> **EXERCISE DETAILS**
Exactly as they appear below, repeat the lines from the one with "The image size" through the one with "Where should I". Drop every picture.

── EXERCISE INPUT

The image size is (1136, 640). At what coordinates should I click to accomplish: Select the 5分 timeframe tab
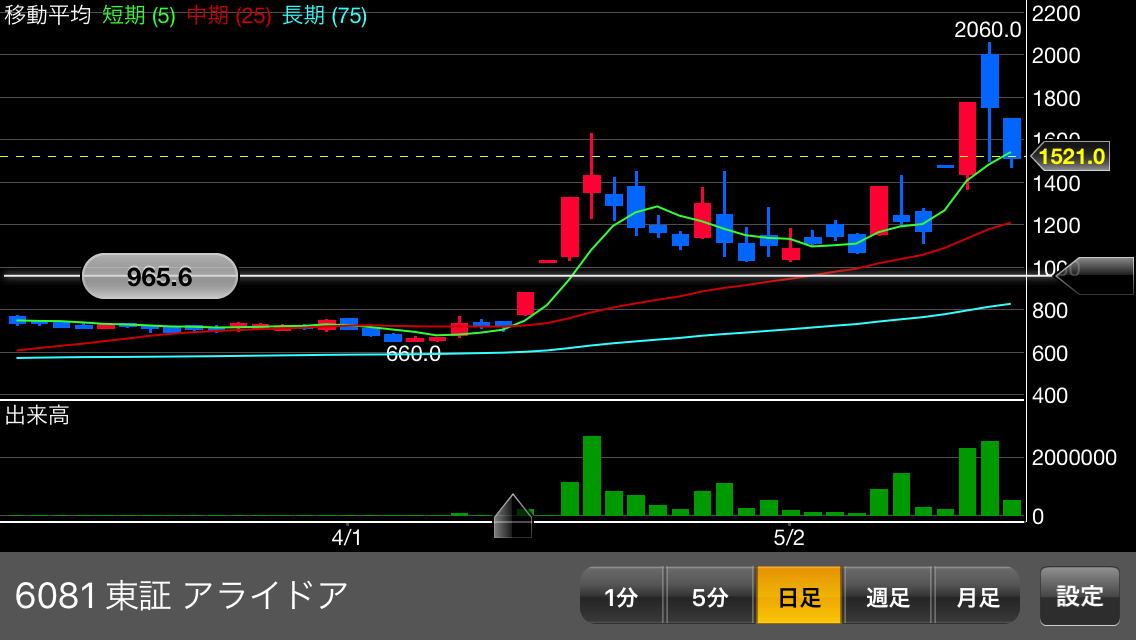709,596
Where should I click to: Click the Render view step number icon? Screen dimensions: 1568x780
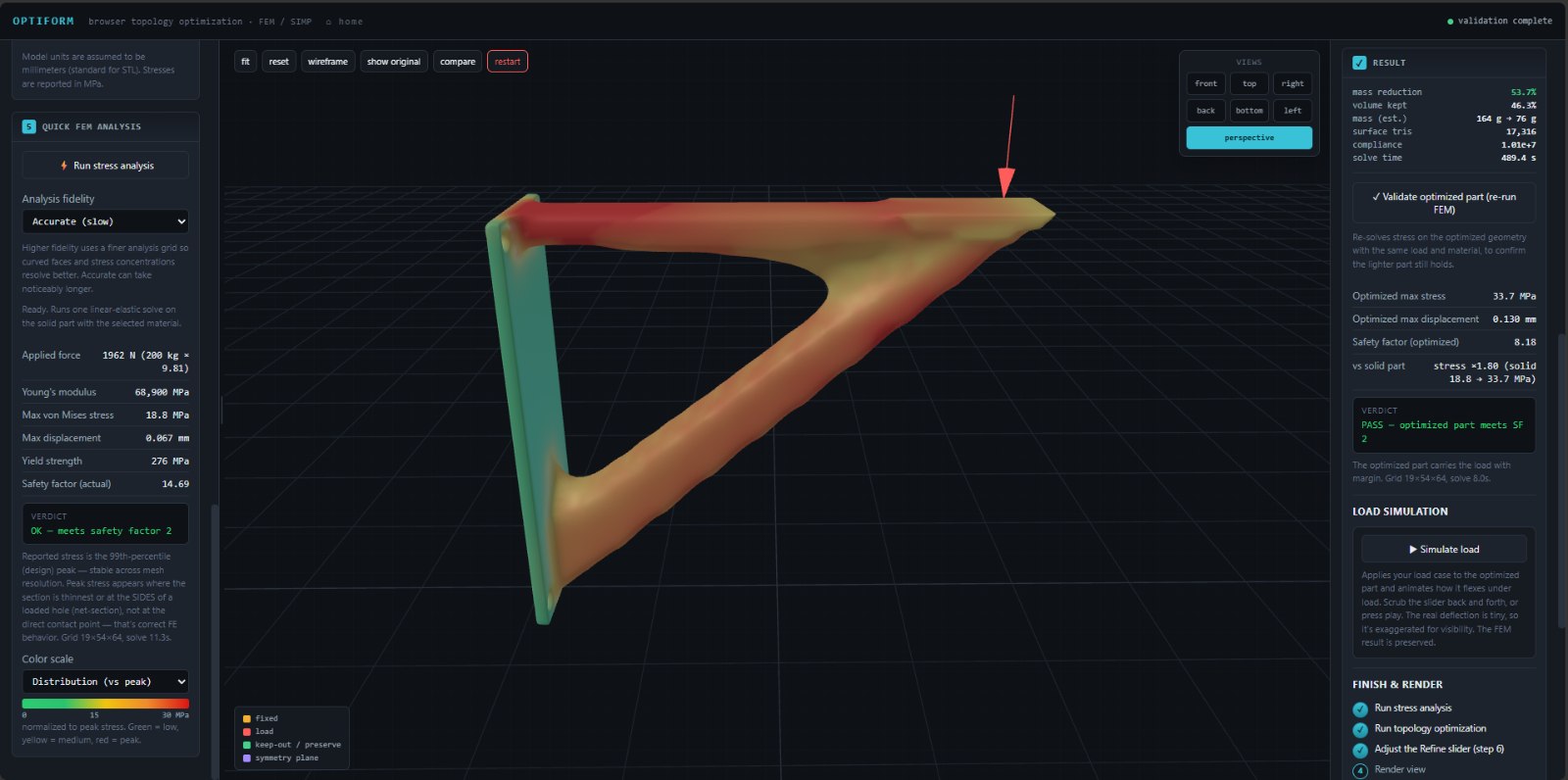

────
── EXERCISE INPUT

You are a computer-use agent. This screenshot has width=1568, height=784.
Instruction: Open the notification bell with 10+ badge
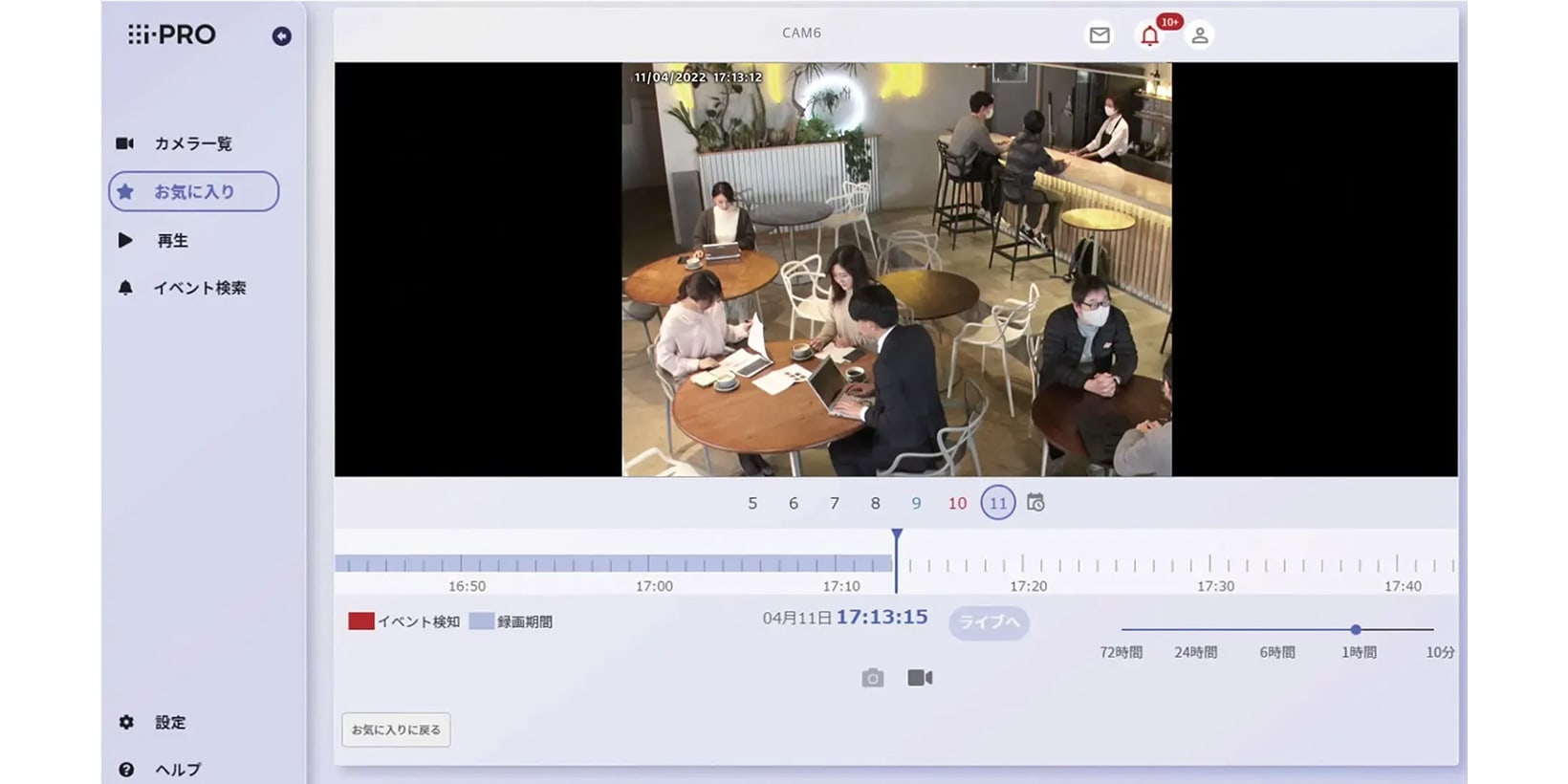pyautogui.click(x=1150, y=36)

────
── EXERCISE INPUT

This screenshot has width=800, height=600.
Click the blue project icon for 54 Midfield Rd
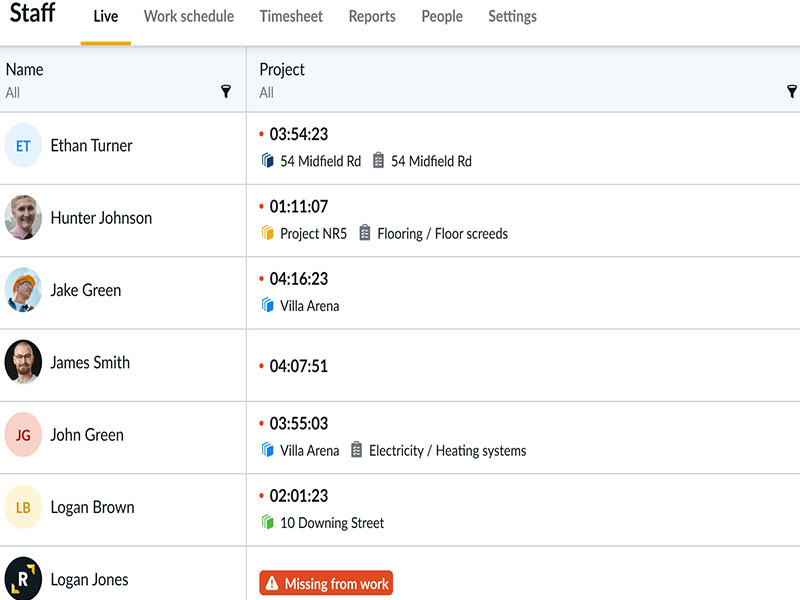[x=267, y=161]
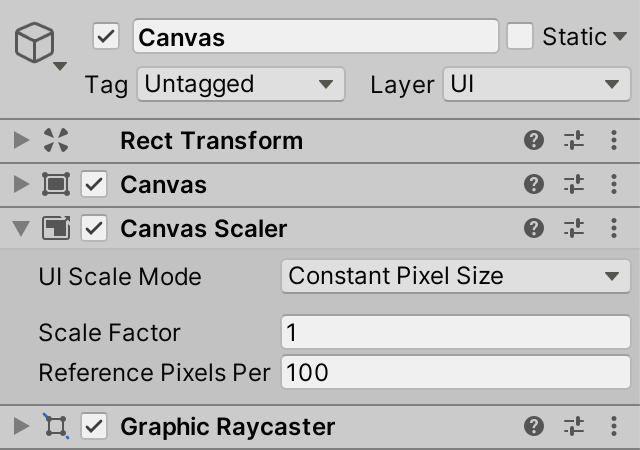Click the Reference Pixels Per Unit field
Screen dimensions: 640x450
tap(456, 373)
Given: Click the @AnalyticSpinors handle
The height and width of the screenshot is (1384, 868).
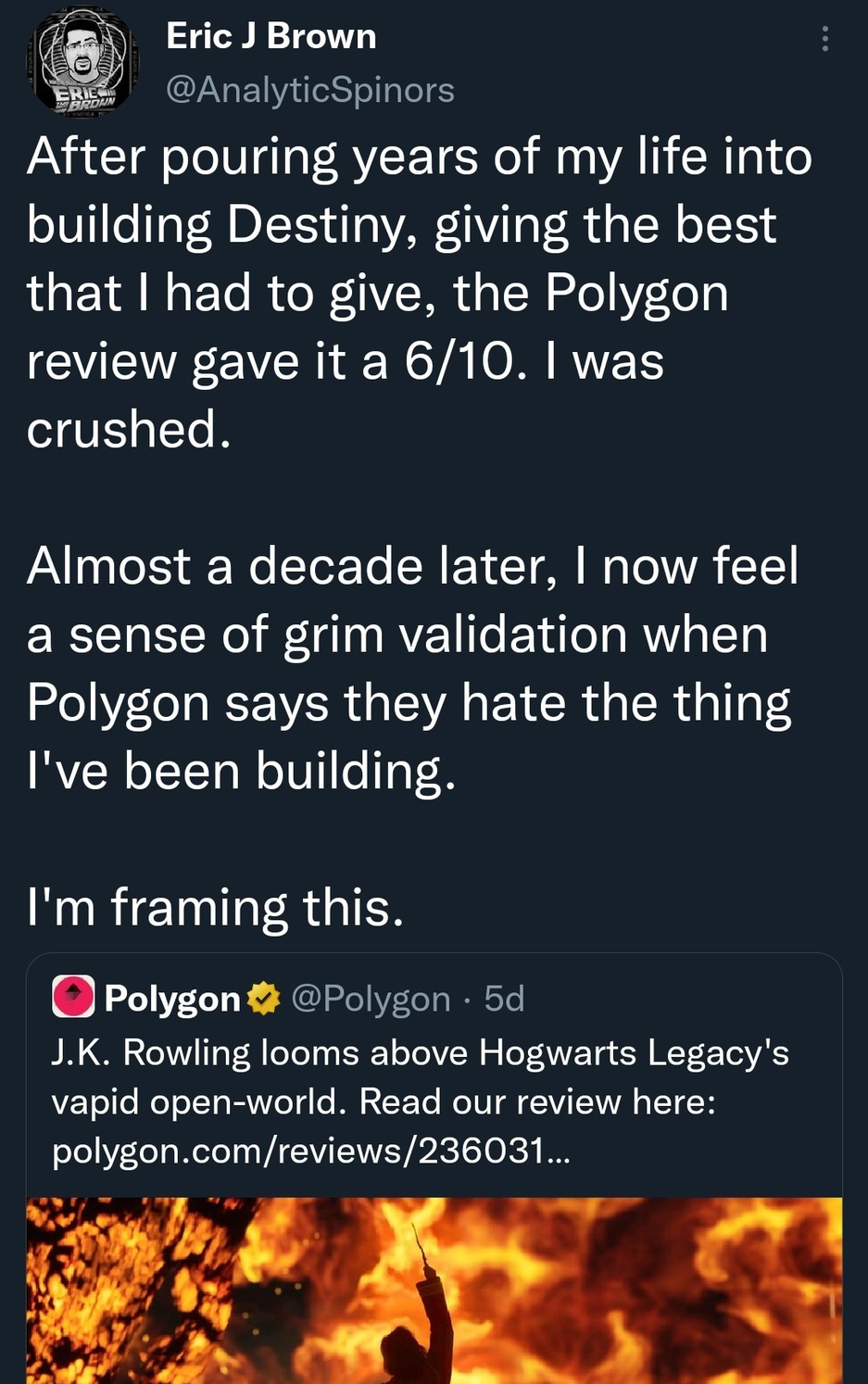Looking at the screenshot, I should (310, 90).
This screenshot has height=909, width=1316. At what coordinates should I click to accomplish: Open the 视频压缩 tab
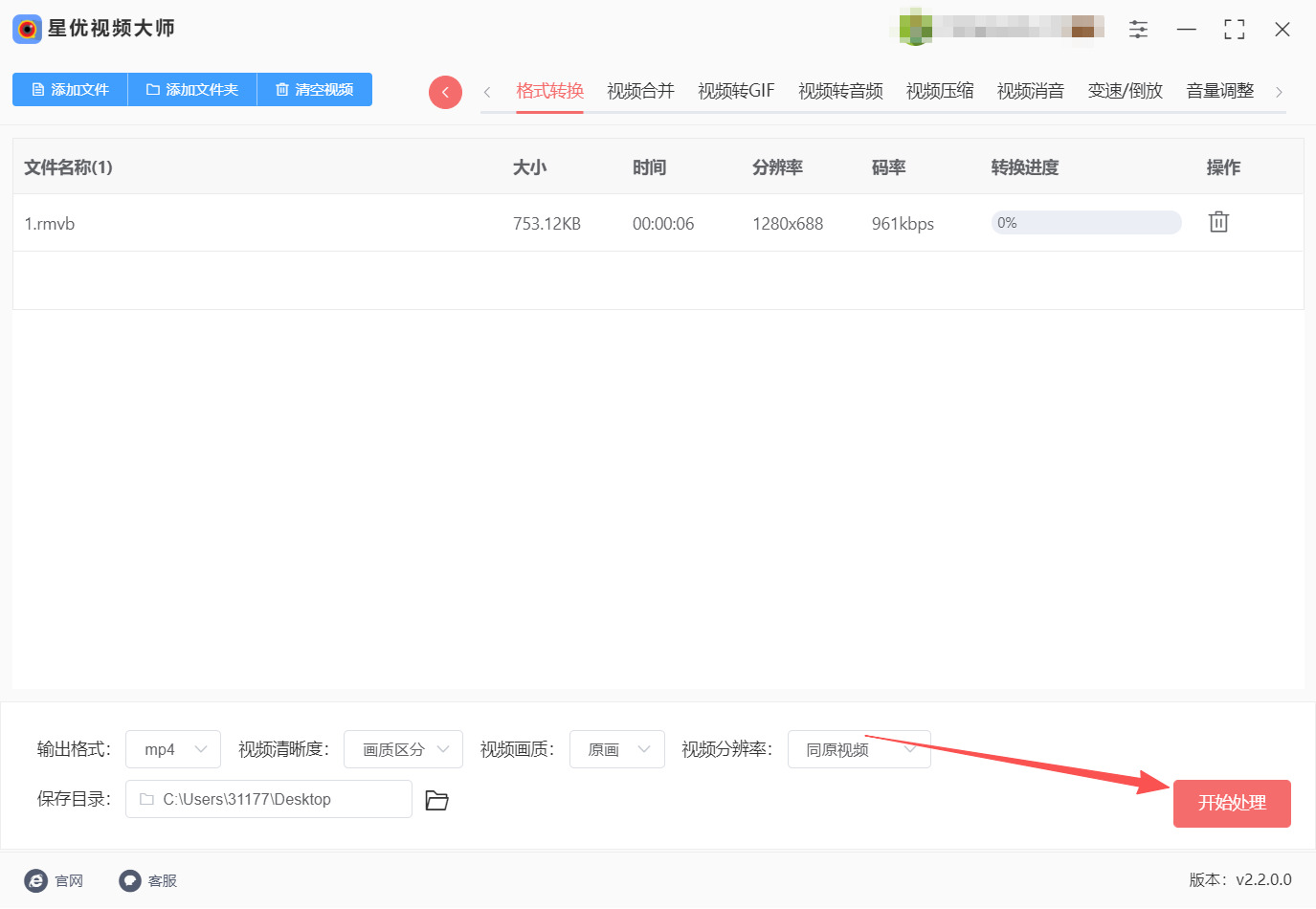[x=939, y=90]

────

> **ANSWER TO THIS TASK**
The image size is (1136, 640). At what coordinates should I click to accomplish: Select the 5分 timeframe tab
709,596
Where should I click to: Click the Render view step number icon? Screen dimensions: 1568x780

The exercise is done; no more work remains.